Start of RECORDED DATA

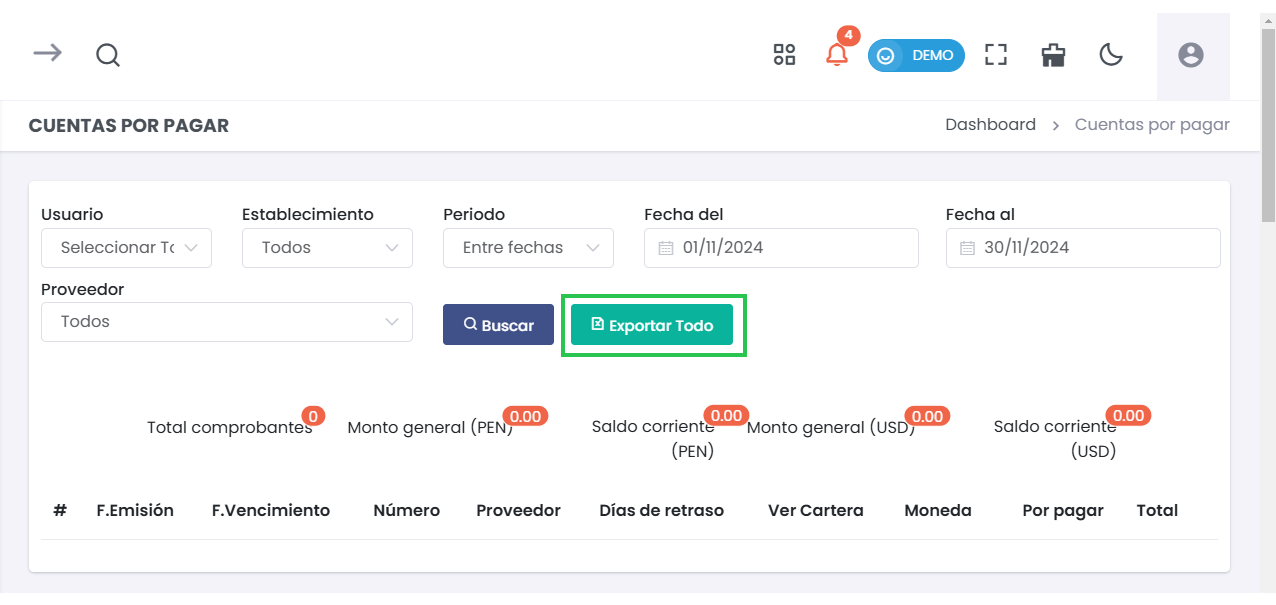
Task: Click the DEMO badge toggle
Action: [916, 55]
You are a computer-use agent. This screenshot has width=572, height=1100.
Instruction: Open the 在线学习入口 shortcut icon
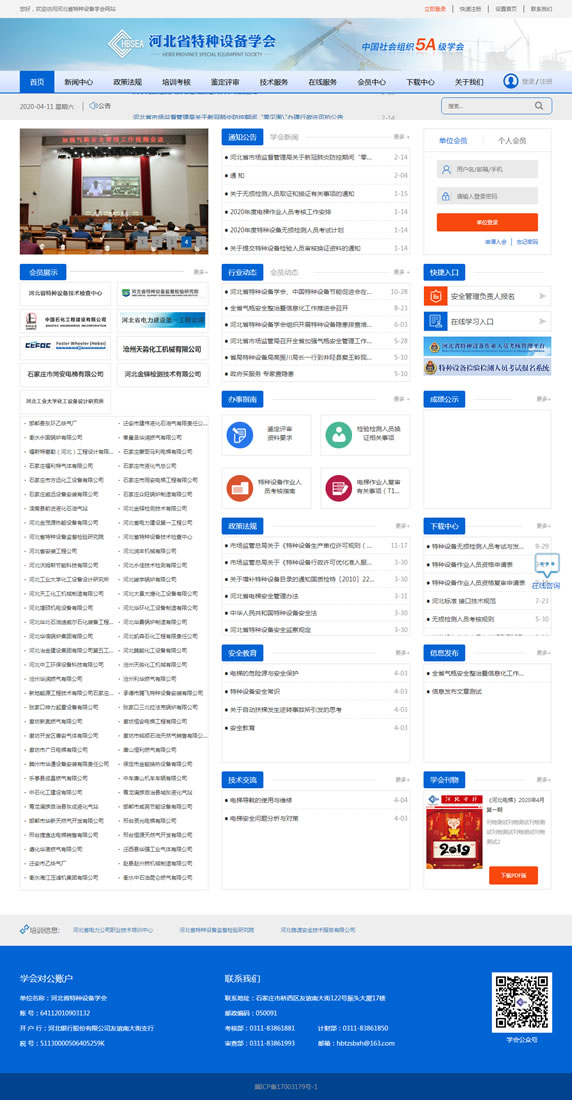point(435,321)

End of RECORDED DATA

* [REQUIRED WORK]
Rewrite the records from the line with "You are a computer-use" up to and including the end of the records, replacing "shortcut icon" with "shortcut tile" and keeping everything else unchanged. Leave the pictures out of the rewritten lines.

* [SOLUTION TO THIS TASK]
You are a computer-use agent. This screenshot has width=572, height=1100.
Instruction: Open the 在线学习入口 shortcut tile
point(435,321)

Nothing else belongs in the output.